On Wed, 22 Dec 2021 at 12:47, Rafal Smigrodzki via extropy-chat <
extropy-chat at lists.extropy.org> wrote:

>
>
> On Tue, Dec 21, 2021 at 3:55 PM Dave S via extropy-chat <
> extropy-chat at lists.extropy.org> wrote:
>
>>
>> So when the next pandemic comes along, how do we decide which
>> countermeasures make sense and which are government overreach? Especially
>> when little is known about the pathogen?
>>
>
>  ### Speaking as a minarchist (in case anybody wonders, I became a
> conditional minarchist in the past,oh, two years or so), almost all
> government-mandated countermeasures are overreach, since it's not the
> government's job to manage pandemics. Anybody who is stupid enough to get
> out of their house without absolute necessity when ebola is afoot deserves
> whatever befalls him. Anybody who is timid enough to stay at home because
> of covid (except for the old and decrepit ones) deserves to suffer all the
> losses resulting from his decision.
>
> It is simply not true that pandemic responses have to be coordinated. As
> long as true information about the given disease of the day is promptly
> made available, individuals should be able to choose their course of
> action, and suffer the consequences or gain the rewards. If a disease is
> bad enough, reasonable people will quarantine themselves, no need for a
> lockdown. Unreasonable people will make unreasonable decisions and may end
> up being culled from the population by the infectious agent.
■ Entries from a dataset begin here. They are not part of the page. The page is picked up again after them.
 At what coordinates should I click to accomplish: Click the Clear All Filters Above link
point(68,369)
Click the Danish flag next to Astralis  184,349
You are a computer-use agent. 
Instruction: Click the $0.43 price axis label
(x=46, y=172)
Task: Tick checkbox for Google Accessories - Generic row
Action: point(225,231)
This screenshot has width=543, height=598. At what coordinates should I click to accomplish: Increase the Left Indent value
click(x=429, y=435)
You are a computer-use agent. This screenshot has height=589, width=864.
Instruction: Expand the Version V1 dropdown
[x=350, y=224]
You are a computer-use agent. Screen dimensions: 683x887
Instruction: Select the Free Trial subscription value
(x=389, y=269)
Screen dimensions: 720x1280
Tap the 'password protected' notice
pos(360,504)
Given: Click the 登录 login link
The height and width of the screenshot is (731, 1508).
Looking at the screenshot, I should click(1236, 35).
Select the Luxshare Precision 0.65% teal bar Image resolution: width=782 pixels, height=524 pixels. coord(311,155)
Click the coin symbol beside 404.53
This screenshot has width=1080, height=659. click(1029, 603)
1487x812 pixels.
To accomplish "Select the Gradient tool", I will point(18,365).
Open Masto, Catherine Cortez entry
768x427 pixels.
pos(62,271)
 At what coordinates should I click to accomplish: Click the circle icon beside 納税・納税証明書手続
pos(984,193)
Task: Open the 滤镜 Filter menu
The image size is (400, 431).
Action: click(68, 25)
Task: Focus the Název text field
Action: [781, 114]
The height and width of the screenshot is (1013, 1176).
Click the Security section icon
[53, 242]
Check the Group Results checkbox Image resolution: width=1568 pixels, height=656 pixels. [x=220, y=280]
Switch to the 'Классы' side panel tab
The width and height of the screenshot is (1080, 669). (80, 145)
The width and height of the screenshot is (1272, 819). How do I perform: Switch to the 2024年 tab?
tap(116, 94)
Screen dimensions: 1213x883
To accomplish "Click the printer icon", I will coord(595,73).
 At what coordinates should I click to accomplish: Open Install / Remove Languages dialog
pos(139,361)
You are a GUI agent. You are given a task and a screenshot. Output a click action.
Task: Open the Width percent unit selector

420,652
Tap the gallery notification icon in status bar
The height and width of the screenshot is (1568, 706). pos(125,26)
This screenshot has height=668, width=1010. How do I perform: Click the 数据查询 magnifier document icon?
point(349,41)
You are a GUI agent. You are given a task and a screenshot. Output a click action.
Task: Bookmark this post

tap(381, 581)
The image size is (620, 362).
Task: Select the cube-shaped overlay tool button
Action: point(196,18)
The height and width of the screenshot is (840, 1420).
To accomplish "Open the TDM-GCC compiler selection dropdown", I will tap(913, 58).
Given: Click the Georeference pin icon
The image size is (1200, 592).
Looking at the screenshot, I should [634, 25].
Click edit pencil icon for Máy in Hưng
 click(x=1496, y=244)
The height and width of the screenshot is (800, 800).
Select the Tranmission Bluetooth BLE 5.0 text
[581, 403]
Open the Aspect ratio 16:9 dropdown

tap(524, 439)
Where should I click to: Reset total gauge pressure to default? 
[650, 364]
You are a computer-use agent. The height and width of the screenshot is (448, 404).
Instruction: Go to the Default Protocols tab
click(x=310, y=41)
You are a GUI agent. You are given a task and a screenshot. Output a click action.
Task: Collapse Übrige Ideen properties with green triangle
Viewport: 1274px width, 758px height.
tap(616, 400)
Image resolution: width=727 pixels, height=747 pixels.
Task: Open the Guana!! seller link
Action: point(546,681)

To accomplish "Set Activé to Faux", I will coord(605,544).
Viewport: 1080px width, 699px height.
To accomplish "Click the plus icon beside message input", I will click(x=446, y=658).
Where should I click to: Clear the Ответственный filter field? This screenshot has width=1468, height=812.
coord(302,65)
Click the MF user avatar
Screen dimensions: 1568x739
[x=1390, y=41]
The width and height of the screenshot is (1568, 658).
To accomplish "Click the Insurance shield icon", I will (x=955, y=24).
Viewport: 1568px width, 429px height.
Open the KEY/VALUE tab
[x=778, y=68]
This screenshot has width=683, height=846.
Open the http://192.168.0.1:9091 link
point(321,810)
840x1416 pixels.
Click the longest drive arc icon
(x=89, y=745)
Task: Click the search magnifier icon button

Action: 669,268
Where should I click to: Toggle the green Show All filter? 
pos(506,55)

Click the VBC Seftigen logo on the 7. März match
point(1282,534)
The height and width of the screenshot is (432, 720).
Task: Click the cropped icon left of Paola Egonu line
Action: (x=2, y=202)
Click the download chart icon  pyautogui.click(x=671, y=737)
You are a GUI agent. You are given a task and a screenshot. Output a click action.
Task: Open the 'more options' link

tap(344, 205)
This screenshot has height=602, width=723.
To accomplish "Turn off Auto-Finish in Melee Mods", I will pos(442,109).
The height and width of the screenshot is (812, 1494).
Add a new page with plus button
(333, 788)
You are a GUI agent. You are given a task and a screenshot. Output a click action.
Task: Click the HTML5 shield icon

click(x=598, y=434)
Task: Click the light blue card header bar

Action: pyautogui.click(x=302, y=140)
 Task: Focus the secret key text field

They make bad
> decisions and pay for them with their own lives, and yes, we free people
> have the inalienable right to keep or throw away our lives, as we see fit.
>
> This is very similar to the question of what to do about people who engage
> in extreme sports, and end up killing themselves - it would be wrong and
> immoral to outlaw e.g. extreme skiing or birdman flying or freeform
> mountain climbing. By the same token, it would be wrong and immoral to have
> a law forbidding people to walk out of their home in the midst of a
> pandemic.
>

But if a mountain climber comes near you it can't kill you. And if it
could, it wouldn't be reasonable to stay indoors because of all the
mountain climbers out there who cannot be easily identified and refuse to
take available measures to reduce the risk to others.